## AVAILABLE DATA

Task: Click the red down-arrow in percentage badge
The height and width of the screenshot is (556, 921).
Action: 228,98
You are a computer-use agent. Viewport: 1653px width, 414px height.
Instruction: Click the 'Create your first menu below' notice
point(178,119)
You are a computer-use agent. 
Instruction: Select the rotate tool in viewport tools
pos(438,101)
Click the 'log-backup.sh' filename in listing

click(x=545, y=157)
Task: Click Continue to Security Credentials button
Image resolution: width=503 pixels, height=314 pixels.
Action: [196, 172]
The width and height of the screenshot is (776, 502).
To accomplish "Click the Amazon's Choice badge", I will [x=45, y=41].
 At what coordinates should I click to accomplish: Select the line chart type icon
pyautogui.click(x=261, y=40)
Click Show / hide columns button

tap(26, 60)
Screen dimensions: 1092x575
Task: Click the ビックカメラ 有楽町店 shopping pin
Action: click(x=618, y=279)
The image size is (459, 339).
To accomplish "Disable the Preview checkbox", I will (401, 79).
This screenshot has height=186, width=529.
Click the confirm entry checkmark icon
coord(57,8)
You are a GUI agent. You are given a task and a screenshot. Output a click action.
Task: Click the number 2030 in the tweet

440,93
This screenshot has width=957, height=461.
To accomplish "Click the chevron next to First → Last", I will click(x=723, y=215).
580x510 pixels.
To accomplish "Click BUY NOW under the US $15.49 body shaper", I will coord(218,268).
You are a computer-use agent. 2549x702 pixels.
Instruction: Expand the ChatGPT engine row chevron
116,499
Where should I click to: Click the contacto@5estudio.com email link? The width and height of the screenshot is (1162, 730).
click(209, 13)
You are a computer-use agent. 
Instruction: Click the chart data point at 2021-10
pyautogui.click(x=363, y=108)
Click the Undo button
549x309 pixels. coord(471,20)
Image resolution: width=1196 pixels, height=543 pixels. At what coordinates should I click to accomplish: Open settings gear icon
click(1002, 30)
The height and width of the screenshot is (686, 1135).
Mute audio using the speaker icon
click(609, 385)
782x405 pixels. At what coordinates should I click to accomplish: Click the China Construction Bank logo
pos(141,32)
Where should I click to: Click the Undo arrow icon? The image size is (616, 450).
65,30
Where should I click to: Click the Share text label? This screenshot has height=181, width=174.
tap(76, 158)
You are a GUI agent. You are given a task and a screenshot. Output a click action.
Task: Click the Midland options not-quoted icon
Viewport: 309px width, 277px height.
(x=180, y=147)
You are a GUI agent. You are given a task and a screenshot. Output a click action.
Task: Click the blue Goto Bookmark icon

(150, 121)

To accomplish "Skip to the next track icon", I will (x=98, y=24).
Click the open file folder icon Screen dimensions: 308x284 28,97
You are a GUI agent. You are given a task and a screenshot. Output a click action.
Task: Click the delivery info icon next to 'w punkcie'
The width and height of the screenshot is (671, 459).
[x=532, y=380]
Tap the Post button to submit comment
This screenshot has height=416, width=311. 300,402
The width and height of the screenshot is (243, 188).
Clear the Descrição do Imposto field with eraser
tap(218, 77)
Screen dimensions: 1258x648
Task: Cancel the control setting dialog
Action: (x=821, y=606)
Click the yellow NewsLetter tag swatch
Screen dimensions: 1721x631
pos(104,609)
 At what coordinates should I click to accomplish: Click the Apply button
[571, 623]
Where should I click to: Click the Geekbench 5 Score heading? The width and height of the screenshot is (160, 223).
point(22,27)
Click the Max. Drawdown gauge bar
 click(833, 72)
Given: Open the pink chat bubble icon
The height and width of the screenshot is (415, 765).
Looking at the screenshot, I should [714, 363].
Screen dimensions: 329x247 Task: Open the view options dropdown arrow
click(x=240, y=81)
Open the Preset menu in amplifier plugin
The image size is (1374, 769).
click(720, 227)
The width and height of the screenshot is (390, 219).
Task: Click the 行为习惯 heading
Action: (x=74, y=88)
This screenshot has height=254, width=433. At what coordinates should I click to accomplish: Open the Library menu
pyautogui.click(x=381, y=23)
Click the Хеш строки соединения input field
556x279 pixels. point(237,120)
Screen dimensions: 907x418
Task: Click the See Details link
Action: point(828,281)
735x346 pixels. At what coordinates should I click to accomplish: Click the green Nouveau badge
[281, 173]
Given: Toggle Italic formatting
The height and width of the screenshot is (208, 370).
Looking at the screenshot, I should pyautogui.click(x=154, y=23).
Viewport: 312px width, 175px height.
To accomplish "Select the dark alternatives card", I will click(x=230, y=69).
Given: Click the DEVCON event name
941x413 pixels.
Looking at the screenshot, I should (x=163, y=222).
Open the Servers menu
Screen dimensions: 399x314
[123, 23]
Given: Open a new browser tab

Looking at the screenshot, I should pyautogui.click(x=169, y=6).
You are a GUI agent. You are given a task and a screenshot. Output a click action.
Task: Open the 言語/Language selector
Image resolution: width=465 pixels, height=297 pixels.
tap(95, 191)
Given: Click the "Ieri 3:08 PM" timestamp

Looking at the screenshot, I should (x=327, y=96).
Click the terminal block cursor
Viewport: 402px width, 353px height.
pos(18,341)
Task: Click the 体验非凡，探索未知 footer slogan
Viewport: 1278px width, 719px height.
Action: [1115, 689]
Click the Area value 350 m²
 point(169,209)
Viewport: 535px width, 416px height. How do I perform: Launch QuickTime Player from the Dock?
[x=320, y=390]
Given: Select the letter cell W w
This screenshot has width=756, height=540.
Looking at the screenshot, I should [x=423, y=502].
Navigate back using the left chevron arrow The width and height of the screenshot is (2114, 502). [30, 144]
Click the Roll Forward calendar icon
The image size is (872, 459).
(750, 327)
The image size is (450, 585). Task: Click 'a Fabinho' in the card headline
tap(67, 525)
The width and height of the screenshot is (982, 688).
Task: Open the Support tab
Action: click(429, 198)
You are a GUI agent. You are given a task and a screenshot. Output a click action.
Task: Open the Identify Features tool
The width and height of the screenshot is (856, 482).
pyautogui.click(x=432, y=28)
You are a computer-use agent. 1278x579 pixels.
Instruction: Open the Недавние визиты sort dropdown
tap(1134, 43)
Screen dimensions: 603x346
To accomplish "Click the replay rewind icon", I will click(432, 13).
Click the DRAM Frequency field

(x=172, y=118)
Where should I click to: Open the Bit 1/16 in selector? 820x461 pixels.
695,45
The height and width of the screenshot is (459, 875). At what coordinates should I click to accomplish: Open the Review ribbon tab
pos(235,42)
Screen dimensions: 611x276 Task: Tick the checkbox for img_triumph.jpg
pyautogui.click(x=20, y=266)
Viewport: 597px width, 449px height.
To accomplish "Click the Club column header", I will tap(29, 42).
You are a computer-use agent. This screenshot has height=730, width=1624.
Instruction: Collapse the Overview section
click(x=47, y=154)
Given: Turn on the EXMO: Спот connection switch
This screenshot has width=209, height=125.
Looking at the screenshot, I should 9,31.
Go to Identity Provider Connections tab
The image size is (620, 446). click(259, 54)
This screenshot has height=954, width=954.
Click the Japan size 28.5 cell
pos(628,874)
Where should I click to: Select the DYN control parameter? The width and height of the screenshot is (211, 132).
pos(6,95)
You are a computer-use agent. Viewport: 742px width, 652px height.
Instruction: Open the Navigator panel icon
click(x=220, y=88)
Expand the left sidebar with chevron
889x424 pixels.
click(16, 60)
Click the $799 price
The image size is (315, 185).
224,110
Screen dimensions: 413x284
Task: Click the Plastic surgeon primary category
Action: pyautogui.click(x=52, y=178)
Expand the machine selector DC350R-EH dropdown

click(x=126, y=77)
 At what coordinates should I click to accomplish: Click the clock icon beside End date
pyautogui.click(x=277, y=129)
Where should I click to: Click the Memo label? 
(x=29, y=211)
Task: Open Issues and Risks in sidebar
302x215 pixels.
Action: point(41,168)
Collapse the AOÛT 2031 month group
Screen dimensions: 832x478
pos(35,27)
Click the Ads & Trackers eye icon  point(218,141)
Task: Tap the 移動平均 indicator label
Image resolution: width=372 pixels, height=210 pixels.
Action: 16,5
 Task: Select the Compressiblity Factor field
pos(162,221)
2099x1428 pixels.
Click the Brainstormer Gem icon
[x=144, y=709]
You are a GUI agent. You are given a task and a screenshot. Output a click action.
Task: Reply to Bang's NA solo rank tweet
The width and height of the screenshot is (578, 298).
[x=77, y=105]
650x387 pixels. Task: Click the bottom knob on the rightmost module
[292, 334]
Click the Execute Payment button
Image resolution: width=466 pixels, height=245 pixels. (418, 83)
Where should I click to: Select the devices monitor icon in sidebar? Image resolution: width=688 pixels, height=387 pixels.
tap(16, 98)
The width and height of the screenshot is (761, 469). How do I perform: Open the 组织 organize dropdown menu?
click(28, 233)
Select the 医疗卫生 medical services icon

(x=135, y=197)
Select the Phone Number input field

## REQUIRED WORK
Where in the records above does the word "computer" appear? Copy each line that holds it.

## ANSWER SPACE
You are a computer-use agent. Viewport: 1653px width, 414px height.
You are a computer-use agent. 
You are a computer-use agent. 2549x702 pixels.
You are a computer-use agent. 
You are a computer-use agent. 1278x579 pixels.
You are a computer-use agent. This screenshot has height=730, width=1624.
You are a computer-use agent. Viewport: 742px width, 652px height.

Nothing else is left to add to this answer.